Screenshots are only saved if the output has changed. By default, the bytes of the screenshot have to match the previous one exactly in order to not be saved, though we could make it have some amount of tolerance.

In addition to screenshots, an event log event_log.csv is written out in csv format, and looks like:

time,event,index,screenshot
2024-11-06T23:47:10.156918,execute-input,0,output-2024-11-06T23:46:59.265044/input-000-2024-11-06T23:47:10.156918.png
2024-11-06T23:47:10.938298,output-changed,201,output-2024-11-06T23:46:59.265044/output-201-2024-11-06T23:47:10.938298.png
2024-11-06T23:47:11.456103,output-changed,201,output-2024-11-06T23:46:59.265044/output-201-2024-11-06T23:47:11.456103.png
2024-11-06T23:47:20.848153,execute-input,1,output-2024-11-06T23:46:59.265044/input-001-2024-11-06T23:47:20.848153.png
2024-11-06T23:47:22.643143,output-changed,201,output-2024-11-06T23:46:59.265044/output-201-2024-11-06T23:47:22.643143.png
2024-11-06T23:47:31.346982,execute-input,2,output-2024-11-06T23:46:59.265044/input-002-2024-11-06T23:47:31.346982.png
2024-11-06T23:47:41.713318,execute-input,3,output-2024-11-06T23:46:59.265044/input-003-2024-11-06T23:47:41.713318.png
2024-11-06T23:47:42.525010,output-changed,201,output-2024-11-06T23:46:59.265044/output-201-2024-11-06T23:47:42.525010.png
2024-11-06T23:47:42.973950,output-changed,201,output-2024-11-06T23:46:59.265044/output-201-2024-11-06T23:47:42.973950.png

This shows when each input was executed, as well as any associated screenshot. The index column gives the index of the input cell in the notebook for the execute-input events, though note that this may not always line up with Jupyter's numbering, so to avoid any confusion, a matching screenshot of the input cell is taken. For output-changed events, the index is that given by the border color as described above.

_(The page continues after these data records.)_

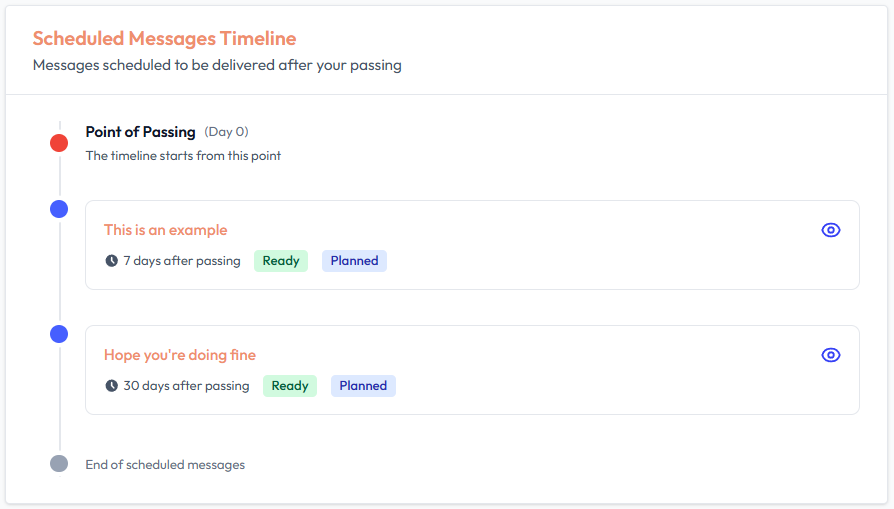Click the red Point of Passing marker
894x509 pixels.
59,143
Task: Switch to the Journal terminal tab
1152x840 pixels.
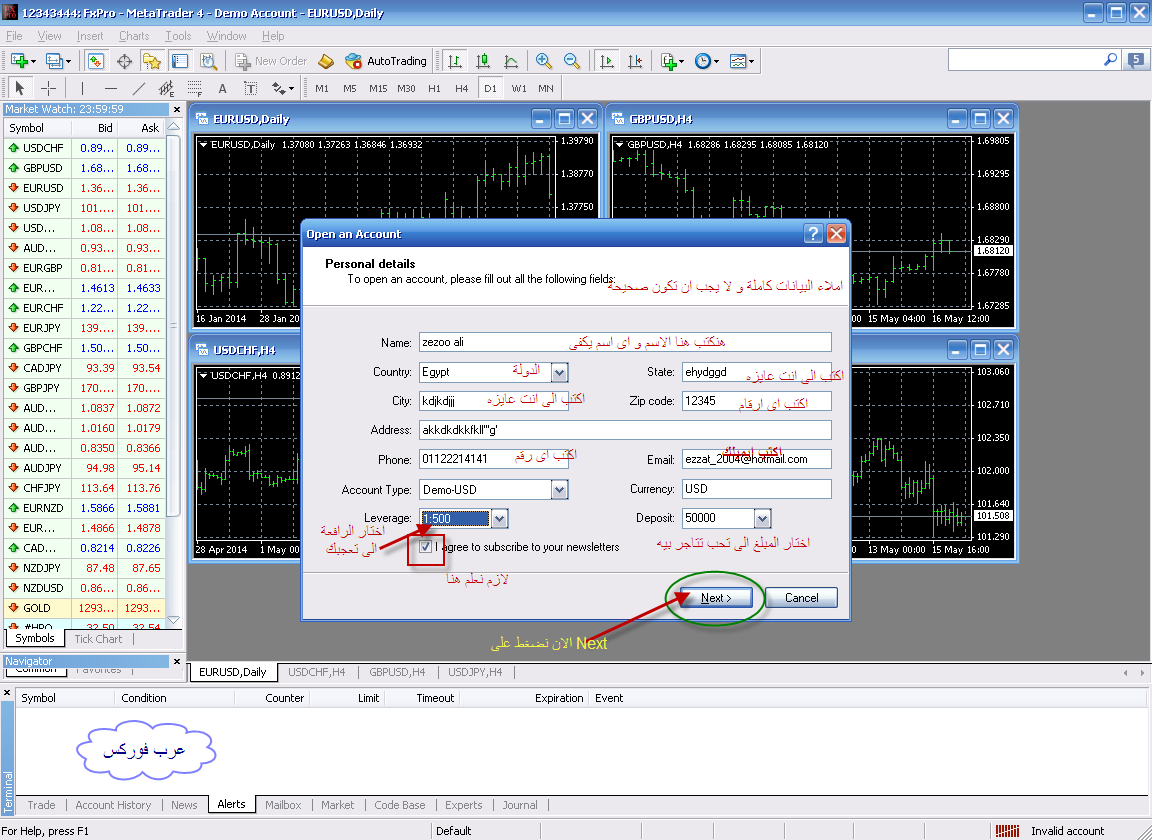Action: tap(520, 805)
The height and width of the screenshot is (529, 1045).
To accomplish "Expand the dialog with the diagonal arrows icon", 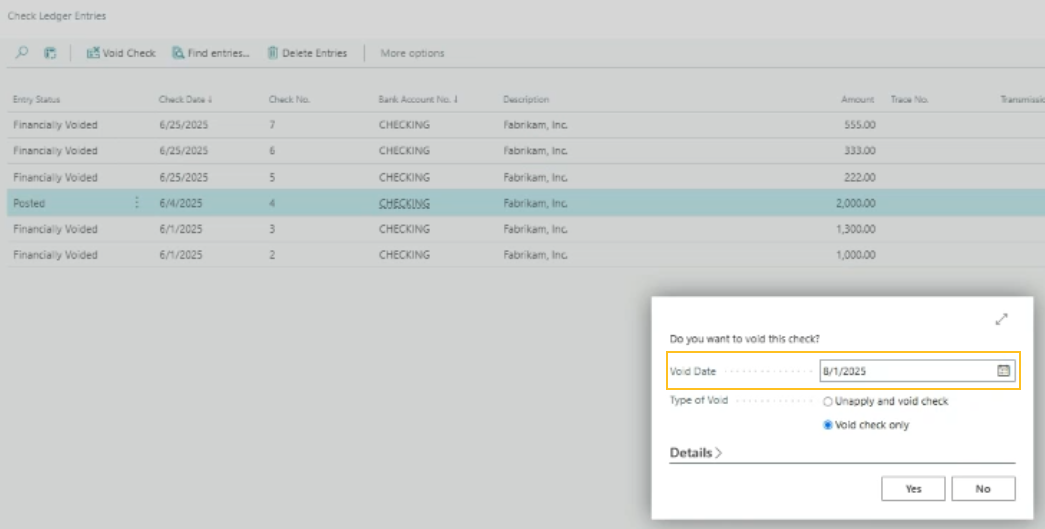I will point(1001,319).
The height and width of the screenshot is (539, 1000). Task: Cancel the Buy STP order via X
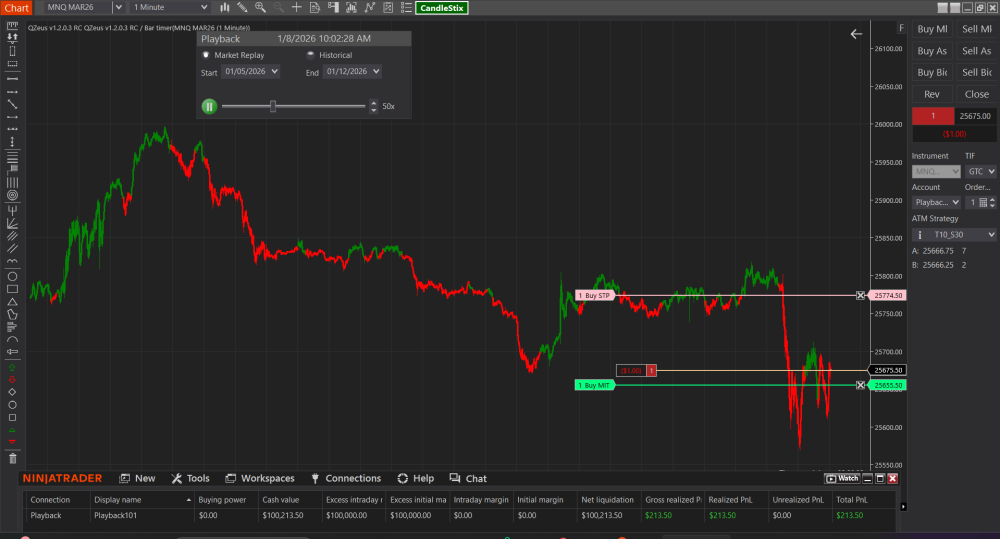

We now look at how to set the frame color and trigger the recording. In order to start recording a cell output, the top level of that cell output has to be an ipywidget object. The .layout on that object can then be set to add a border color. For example, if using glue-jupyter, one can do:

scatter = app.scatter2d()
scatter.layout.layout.border = '2px solid rgb(143, 56, 3)'

and if using jdaviz:

imviz.app.layout.border = '2px solid rgb(143, 56, 3)'

To stop recording output for a given cell, you can set the border attribute to ''.

Settings

Headless

To run in headless mode, include --headless

Time between cell executions

Since the monitoring script has no way of knowing when a cell has finished fully executing, including any UI updates which might happen after the Python code has finished running, we use a simpler approach - we execute each cell a fixed time after the previous one. This is 10s by default but can be customized with --wait-after-execute=20 for example. You should set this value so that the cell that takes the longest to fully execute will be expected to take less than this time.

Generating a report

You can generate a copy of the input notebook with output screenshots and profiling results inserted by using e.g.:

jupyter-output-monitor report --notebook mynotebook.ipynb --results-dir=output

Where --results-dir is the output directory generated with the monitor command. BY default, this will write a report.ipynb notebook, but you can overwrite the filename with --output-report-name.